Genetic variant affecting the myosin light chain 2 related to familial hypertrophic cardiomyopathy

Wilmar Saldarriaga Gil 1,2,*, Laura Alejandra Ávila Vidal 3, Manuel Alejandro Vásquez Salguero 3, Mateo Betancourt Cajiao 3, Claudia Valencia Peña 1
PMCID: PMC7586884  PMID: 33139982

Summary

Familial hypertrophic cardiomyopathy (FHCM) is a genetic disease characterized by left ventricle (LV) or interventricular septum hypertrophy. FHCM is a common heart disease (affecting 1 out of 500 individuals) associated with genetic variants in genes related to the sarcomere, including the MYL2 (myosin light chain 2) gene that is affected in 1 to 3% of the cases. As described in this report, the genetic mutation p.Gly87Ala, rs 397516399 in the MYL2 gene is likely pathogenic. Reported here is the case of a 37-year-old Colombian man with asymmetric septal hypertrophic cardiomyopathy and ventricular tachycardia. The man had progressive symptomatology, a family history of FHCM with a dominant inheritance pattern, a mother and 2 brothers with FHCM, and 2 brothers who died suddenly before the age of 35. A molecular panel of 17 genes for hypertrophic cardiomyopathy identified a heterozygous variant, p.Gly87Ala, of the MYL2 gene. This variant can be found in Ensembl, dbSNP, and ClinVar, where it has conflicting interpretations: it either has an uncertain significance or it is likely pathogenic. This is the first report of a Colombian case of FHCM secondary to a mutation in the MYL2 gene, highlighting the importance of molecular diagnosis, genetic counseling, and bioinformatic analysis in these patients.

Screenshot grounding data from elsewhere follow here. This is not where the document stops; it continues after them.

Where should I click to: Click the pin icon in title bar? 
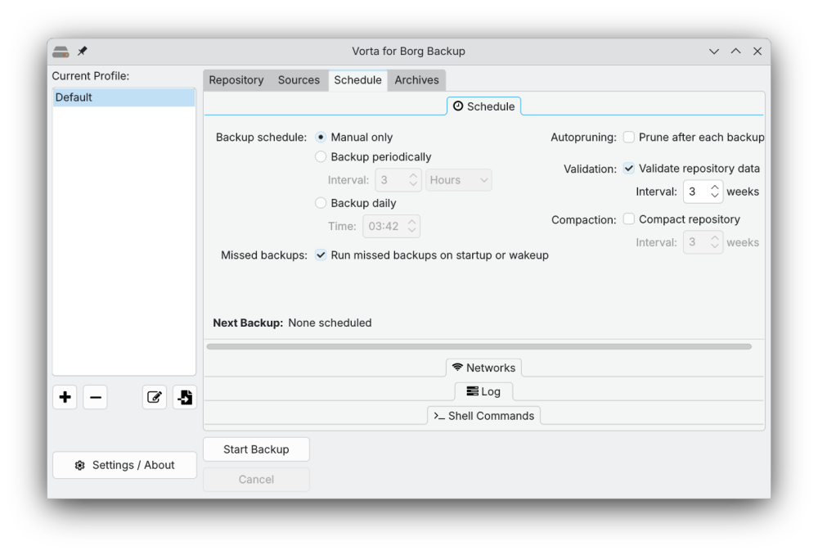(83, 51)
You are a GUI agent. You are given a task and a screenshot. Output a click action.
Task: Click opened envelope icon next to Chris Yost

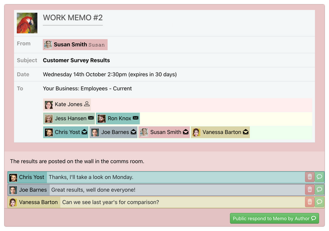click(x=84, y=132)
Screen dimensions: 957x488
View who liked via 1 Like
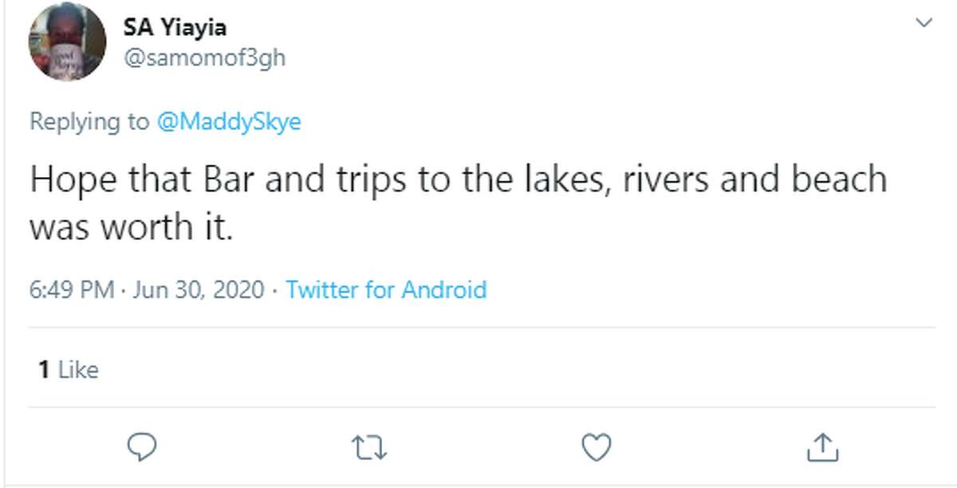(69, 369)
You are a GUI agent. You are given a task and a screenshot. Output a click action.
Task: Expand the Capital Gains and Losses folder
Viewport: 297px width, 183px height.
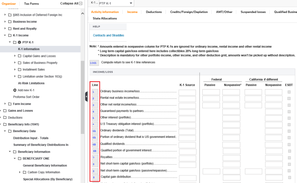click(x=15, y=56)
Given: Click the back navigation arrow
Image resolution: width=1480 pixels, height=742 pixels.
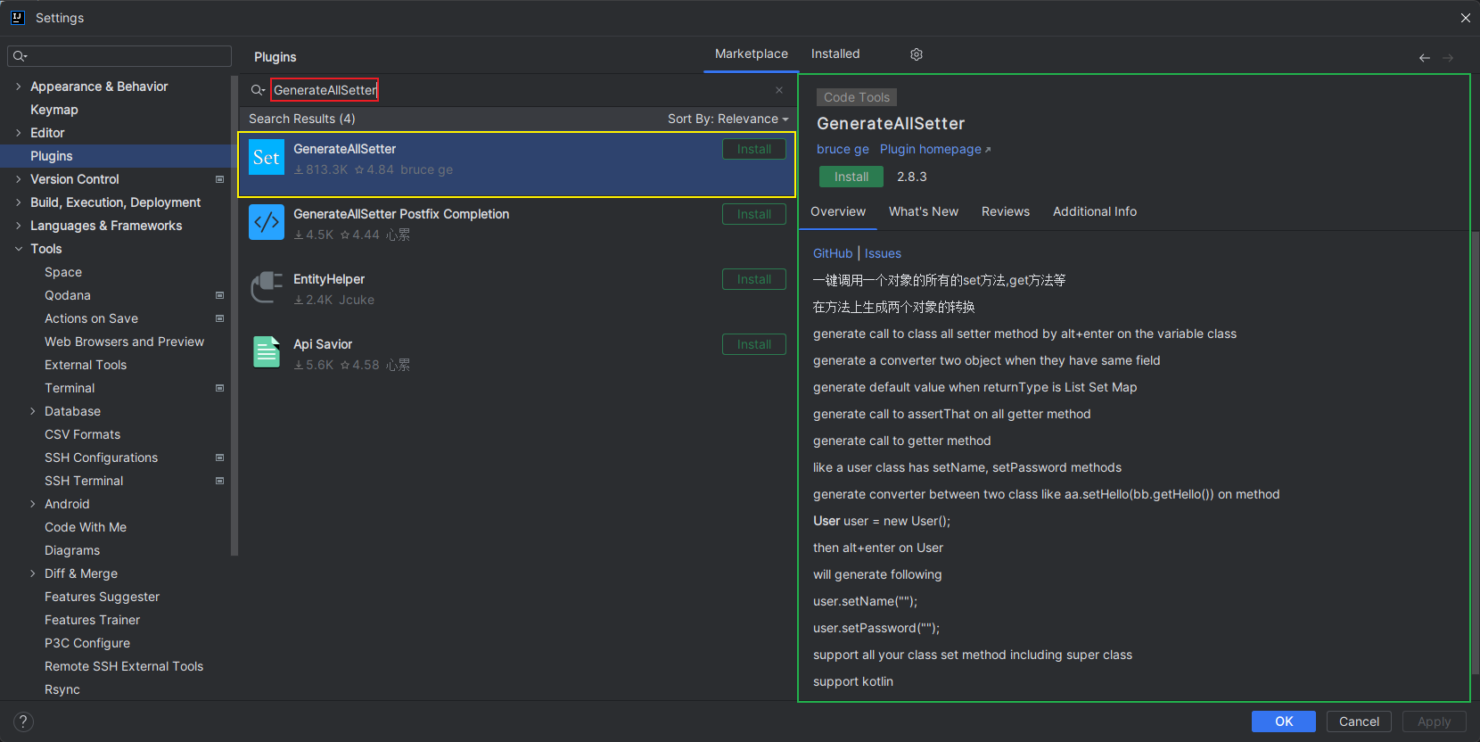Looking at the screenshot, I should (x=1424, y=58).
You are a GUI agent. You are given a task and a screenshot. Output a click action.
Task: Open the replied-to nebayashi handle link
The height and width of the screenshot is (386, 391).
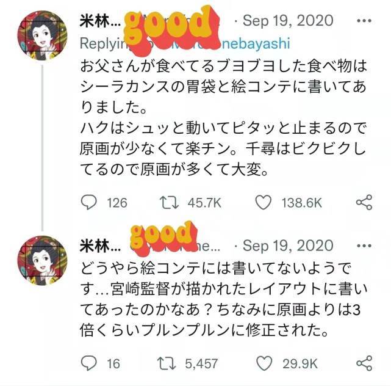(254, 43)
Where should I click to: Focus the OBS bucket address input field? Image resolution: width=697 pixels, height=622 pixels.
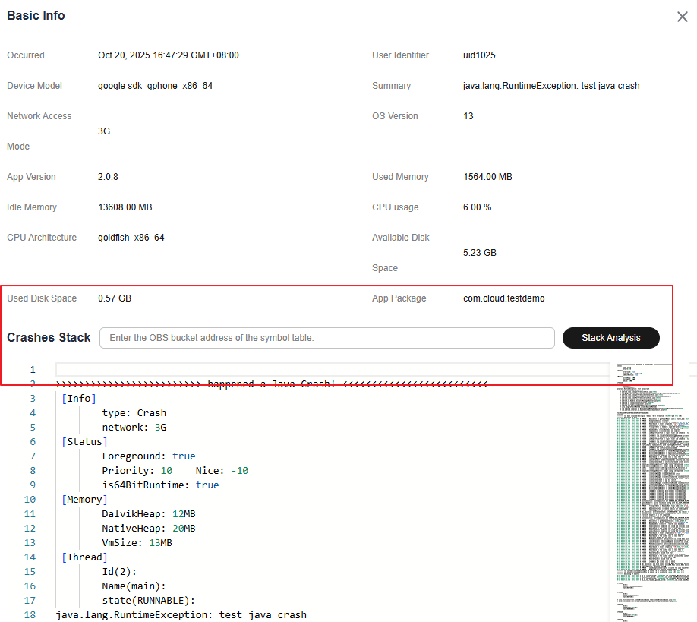click(326, 338)
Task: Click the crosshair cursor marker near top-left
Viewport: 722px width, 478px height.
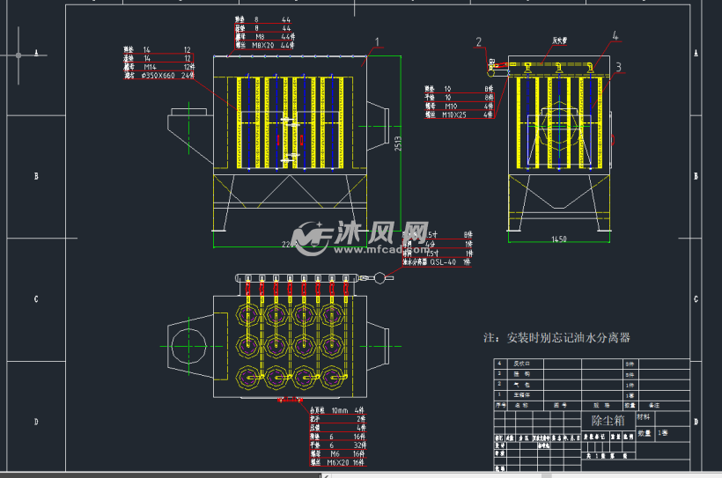Action: [x=18, y=55]
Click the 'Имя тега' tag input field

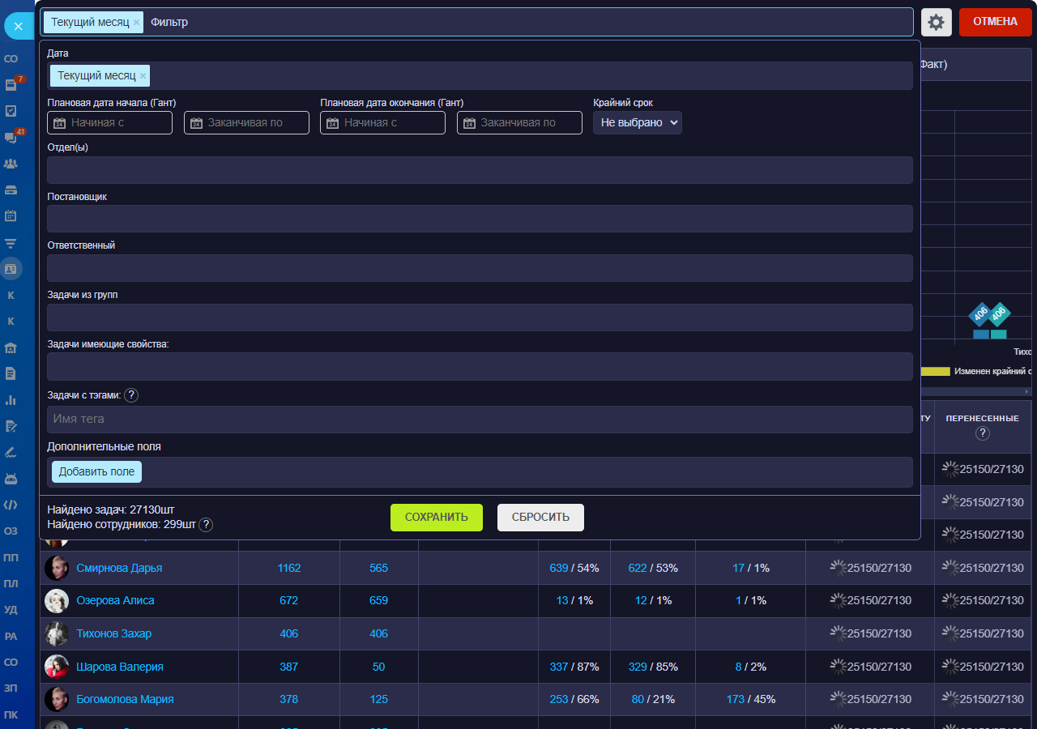tap(480, 420)
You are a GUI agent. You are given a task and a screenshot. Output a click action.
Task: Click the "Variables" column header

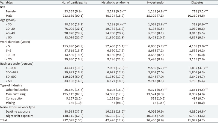pyautogui.click(x=8, y=3)
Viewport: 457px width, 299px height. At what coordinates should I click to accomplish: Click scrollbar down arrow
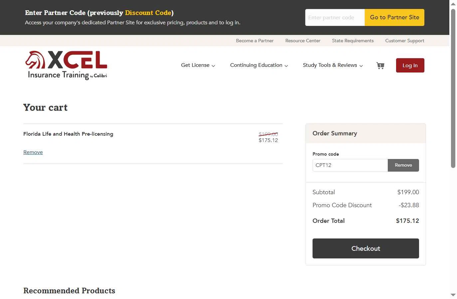coord(453,295)
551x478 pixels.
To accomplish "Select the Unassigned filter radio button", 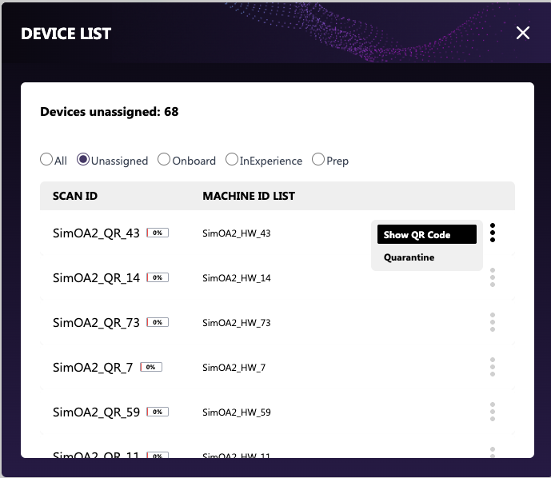I will [x=83, y=160].
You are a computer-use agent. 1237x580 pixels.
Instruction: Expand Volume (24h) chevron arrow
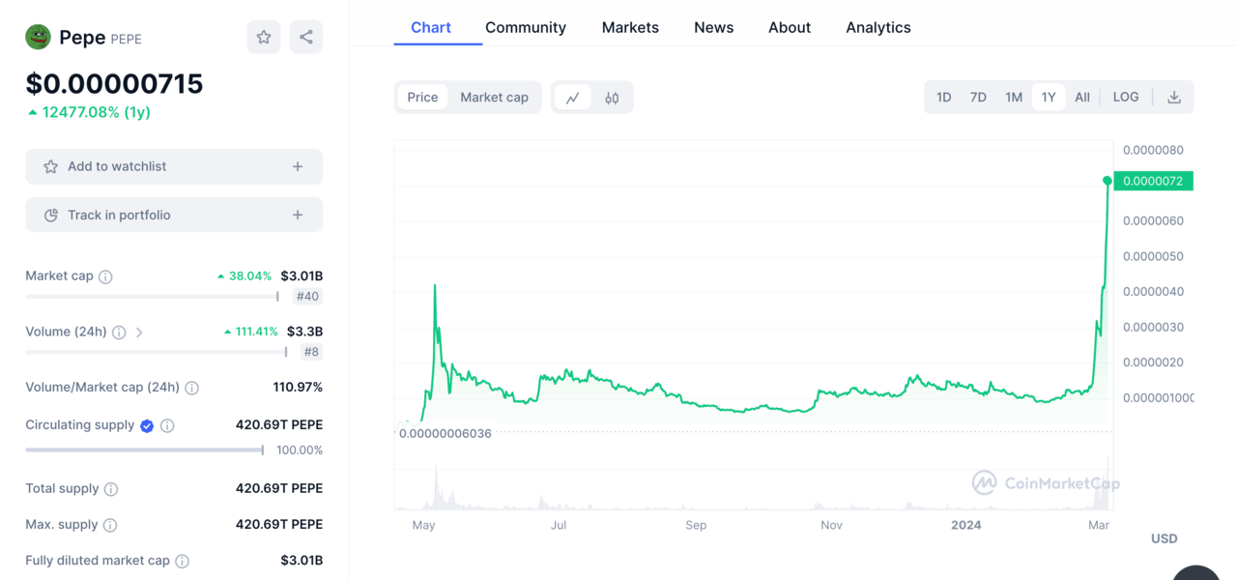(139, 333)
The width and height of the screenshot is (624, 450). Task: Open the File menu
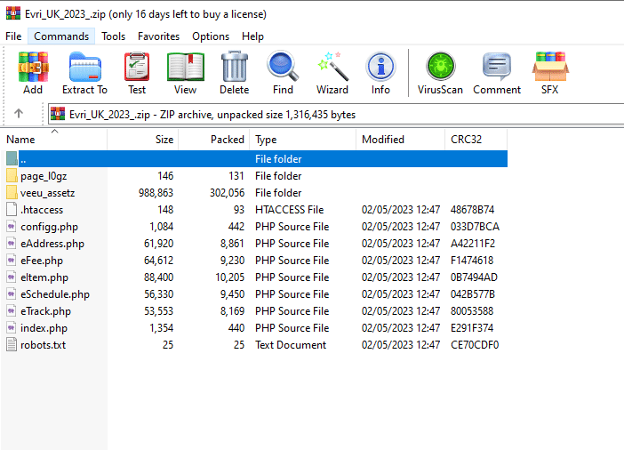13,36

Keywords: heart diseases, cardiomyopathy, hypertrophic, familial, hypertrophy, left ventricle

1. Introduction

Familial hypertrophic cardiomyopathy (FHCM) is a hereditary disease characterized by left ventricle (LV) or interventricular septum thickening in the absence of a secondary cause; myofibrillar disarray and interstitial fibrosis may be observed microscopically, and an asymmetric pattern of wall thickening is evident macroscopically, with localized hypertrophy of the interventricular septum being the most common pattern of hypertrophy. The phenotype is heterogenous, even within the same family, and ranges from being asymptomatic to manifesting as dyspnea, arrhythmia, progressive heart failure, and even sudden death (1). The frequency of FHCM is approximately 1 in 500 individuals (2).

FHCM is a monogenic disease that exhibits an autosomal dominant inheritance pattern, with incomplete penetrance and variable expressivity. The mutations affect genes that code for proteins involved in sarcomere activity: MYH7 and MYBPC3 are affected in 50% of cases, though TNNT2, TPM1, MYL2, MYL3, ACTC1, and TNNI3 may be affected in some cases. In cases of recessive inheritance, other genetic conditions like Noonan syndrome and LEOPARD syndrome should be considered; in addition, non-genetic disorders such as amyloidosis can mimic FHCM (3-5). The MYL2 (myosin light chain 2) gene is affected in only 1 to 3% of FHCM cases (6,7).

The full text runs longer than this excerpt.